In some ways I feel like I've been here before. In my early twenties, I was a happy singleton; but, as friends, family and acquaintances started pairing off and creating families of their own, I realised I wanted marriage and kids too. Although I was pleased for them, as the years passed it was hard sometimes not to grit my teeth at the latest birth announcement or engagement. I was delighted for them, of course I was, but for a long time, I thought, no matter how much I wanted it, it was never going to happen for me.
This stage of my writing career feels rather similar. For years I aspired to be a writer without doing anything about it. When I finally got going, it took me a lot longer than I'd anticipated to write my first novel. During which time, I've watched friends, family and acquaintances write novels, acquire agents and book deals, some seemingly without any effort whatsoever. Once more I find myself trying not to grit my teeth as someone I know fills their social media with the good news that I'd love to announce myself. And once more, it's not that I resent their good fortune (and indeed I know that no-one gets there easily, however much it looks that way) it's just the fear that it won't ever happen for me.
So I'm trying to hold on to the knowledge that the self-belief and determination that preceded meeting my husband can help me here. Love and motherhood didn't happen overnight, but it happened eventually. It happened because I didn't give up in the face of failed relationships. It happened because I learnt lessons about myself from every rejection. When I finally met my lovely Chris, I was more than ready, and so was he, and everything just slotted into place.

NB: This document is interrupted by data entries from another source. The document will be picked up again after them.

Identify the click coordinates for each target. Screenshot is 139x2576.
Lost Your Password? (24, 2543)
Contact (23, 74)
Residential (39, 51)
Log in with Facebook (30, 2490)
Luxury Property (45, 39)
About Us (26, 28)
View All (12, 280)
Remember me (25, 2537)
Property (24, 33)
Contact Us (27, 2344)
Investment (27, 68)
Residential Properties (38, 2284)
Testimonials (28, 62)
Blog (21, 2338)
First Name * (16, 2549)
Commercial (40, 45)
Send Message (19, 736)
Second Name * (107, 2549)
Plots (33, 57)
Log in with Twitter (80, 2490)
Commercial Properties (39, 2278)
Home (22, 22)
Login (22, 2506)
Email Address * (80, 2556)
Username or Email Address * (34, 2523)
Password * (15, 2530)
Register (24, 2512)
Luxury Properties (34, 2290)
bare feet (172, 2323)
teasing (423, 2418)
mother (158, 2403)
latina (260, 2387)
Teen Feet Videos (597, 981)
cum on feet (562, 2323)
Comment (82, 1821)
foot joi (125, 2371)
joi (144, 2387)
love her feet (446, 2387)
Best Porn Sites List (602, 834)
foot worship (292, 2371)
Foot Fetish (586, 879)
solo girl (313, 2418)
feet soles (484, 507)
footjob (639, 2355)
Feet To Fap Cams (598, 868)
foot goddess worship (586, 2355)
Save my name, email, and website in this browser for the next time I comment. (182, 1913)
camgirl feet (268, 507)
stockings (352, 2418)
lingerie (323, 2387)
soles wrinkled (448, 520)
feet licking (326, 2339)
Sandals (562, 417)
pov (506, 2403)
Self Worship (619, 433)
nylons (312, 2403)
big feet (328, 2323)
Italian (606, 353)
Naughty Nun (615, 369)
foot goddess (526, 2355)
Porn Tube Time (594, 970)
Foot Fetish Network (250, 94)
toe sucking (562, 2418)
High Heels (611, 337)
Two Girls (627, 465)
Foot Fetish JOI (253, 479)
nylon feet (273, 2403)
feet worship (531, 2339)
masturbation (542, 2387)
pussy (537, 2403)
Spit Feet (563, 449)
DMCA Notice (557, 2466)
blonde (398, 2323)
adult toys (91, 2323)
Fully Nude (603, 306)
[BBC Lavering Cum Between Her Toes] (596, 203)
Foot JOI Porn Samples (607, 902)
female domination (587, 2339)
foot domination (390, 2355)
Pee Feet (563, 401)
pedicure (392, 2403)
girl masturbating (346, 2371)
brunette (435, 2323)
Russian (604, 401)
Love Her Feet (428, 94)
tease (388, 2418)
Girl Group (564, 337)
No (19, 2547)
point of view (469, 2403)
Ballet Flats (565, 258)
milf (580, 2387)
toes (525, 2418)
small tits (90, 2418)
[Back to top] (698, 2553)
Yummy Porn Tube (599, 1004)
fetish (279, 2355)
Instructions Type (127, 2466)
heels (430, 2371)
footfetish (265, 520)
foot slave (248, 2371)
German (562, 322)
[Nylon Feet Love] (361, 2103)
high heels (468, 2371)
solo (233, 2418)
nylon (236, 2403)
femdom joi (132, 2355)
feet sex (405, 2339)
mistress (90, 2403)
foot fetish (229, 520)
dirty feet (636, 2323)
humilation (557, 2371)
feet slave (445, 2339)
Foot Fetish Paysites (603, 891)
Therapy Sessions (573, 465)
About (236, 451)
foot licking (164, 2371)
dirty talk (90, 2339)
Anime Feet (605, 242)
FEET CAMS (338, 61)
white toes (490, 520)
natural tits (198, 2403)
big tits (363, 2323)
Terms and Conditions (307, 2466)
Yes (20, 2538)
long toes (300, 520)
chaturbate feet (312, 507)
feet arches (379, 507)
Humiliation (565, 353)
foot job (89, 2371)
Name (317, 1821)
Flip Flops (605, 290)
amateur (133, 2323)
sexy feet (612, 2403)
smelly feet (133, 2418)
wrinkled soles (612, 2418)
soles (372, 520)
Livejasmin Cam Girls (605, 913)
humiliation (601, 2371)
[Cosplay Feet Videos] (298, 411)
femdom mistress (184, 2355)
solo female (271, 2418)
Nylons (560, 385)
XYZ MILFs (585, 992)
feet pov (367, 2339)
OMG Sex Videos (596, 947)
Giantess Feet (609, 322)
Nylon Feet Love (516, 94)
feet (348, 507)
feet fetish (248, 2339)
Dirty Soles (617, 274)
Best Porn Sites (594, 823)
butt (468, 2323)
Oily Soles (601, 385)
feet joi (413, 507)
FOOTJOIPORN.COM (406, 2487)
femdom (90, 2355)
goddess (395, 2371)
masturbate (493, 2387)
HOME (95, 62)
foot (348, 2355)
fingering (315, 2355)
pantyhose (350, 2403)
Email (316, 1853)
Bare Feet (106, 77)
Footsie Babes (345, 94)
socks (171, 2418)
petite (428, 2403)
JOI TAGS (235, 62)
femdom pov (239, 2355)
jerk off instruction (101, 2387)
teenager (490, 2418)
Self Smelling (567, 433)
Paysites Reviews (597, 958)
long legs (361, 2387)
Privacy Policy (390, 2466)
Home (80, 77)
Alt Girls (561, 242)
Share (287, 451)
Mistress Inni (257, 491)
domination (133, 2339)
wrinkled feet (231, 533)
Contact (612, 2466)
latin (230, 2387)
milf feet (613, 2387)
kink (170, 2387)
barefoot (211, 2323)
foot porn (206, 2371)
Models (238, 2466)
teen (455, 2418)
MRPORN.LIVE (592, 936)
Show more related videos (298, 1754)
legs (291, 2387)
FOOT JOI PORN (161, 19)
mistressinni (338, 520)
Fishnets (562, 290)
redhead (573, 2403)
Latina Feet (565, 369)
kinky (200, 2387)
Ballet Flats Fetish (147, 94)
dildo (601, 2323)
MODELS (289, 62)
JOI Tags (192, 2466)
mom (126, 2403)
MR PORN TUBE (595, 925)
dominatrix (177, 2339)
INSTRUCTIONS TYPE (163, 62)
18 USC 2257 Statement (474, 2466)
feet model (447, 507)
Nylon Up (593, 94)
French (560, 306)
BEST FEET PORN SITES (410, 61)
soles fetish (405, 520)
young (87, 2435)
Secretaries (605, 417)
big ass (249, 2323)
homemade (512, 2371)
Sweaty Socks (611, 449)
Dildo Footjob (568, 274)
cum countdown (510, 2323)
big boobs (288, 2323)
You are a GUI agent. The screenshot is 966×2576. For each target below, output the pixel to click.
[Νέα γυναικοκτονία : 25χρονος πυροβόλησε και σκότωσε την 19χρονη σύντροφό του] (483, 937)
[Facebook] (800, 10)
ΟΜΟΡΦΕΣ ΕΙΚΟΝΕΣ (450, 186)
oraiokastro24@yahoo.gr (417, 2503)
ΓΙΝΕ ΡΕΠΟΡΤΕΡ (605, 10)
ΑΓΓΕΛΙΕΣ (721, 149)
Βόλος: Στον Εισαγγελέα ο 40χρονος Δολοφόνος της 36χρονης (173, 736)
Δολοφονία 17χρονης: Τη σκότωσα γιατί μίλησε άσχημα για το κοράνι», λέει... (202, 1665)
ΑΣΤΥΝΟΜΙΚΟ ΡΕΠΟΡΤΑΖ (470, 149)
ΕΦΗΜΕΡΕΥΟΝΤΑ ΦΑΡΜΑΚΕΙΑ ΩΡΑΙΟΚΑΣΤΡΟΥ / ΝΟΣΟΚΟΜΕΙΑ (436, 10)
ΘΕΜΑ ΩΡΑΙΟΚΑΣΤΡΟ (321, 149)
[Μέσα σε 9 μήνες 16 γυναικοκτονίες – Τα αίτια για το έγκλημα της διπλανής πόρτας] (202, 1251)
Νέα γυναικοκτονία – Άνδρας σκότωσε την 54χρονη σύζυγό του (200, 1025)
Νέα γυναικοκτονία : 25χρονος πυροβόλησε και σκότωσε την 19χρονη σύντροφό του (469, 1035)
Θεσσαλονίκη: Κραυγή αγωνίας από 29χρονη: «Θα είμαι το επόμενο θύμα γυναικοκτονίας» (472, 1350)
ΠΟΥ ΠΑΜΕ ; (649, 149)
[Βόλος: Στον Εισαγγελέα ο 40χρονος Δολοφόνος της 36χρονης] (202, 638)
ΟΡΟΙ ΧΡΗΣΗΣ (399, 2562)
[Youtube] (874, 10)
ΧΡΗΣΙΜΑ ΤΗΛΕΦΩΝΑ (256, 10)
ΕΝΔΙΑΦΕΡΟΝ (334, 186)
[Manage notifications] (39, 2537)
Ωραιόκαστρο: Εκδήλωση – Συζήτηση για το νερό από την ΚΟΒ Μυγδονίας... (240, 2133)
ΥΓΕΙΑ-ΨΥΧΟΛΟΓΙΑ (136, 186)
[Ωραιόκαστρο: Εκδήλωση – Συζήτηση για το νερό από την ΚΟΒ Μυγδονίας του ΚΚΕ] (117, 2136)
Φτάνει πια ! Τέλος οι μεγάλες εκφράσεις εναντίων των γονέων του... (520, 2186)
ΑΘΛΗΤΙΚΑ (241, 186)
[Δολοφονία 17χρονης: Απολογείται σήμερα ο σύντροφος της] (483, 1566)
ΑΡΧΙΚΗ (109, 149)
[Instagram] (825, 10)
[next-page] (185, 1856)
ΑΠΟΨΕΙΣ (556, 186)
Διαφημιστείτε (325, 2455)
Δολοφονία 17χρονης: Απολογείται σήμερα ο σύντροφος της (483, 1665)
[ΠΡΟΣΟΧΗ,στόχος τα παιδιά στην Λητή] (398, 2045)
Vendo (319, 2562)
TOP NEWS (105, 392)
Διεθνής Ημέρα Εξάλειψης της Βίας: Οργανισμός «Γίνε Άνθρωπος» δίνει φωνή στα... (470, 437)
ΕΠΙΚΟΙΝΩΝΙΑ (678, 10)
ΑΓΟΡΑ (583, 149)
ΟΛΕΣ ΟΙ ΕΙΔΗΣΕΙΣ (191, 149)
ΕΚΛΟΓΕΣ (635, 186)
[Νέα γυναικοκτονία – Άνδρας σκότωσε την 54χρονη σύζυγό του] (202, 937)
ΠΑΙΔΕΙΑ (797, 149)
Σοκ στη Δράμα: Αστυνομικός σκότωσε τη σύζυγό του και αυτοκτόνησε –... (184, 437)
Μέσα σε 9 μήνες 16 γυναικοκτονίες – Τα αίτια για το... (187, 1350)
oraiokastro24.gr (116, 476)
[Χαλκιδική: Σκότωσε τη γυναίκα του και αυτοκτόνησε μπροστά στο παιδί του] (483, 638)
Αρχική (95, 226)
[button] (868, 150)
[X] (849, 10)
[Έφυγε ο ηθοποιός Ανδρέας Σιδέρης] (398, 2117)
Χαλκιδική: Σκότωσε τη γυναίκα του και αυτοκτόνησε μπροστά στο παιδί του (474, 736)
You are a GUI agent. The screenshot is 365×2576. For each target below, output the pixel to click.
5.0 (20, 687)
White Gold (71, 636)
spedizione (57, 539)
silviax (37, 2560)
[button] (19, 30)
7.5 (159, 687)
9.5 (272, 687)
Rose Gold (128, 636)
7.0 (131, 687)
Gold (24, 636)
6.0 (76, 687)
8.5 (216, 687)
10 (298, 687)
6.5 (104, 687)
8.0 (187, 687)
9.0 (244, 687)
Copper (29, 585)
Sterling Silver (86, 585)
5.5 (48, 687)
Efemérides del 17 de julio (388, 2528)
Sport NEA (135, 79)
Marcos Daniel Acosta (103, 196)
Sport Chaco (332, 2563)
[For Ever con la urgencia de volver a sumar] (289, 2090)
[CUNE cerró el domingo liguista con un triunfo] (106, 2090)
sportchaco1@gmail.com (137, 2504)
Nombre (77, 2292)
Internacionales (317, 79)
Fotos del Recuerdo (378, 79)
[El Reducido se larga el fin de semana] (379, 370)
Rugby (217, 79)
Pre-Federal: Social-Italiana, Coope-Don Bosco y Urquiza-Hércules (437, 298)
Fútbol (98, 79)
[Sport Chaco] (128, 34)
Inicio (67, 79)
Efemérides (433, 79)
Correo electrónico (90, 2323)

I'm holding onto that knowledge as I search for the agent of my dreams. Writing submissions is hard, waiting for a response harder;and no matter how much I try and prepare myself, that "no" entering my in-box hurts every time. But, when the "ouch" moment has passed, I've been able to look at the helpful feedback and see how it can help me improve my work.
So I'm beginning to realise rejection doesn't mean that I'm a bad writer, or my novel hasn't got potential, it's just that I haven't found the right agent yet. The person that will get what I'm about and what I'm trying to do. The person who will love my novel as much as I do. The person who will champion my writing and get me the book deal I desire.
We haven't met yet, but I know that agent is out there. And I like to think that s/he is looking for a writer like me. So that when we finally meet, everything will slot into place. However long it takes - 6 weeks, 6 months, a year or even more - I know it's a moment well worth waiting for.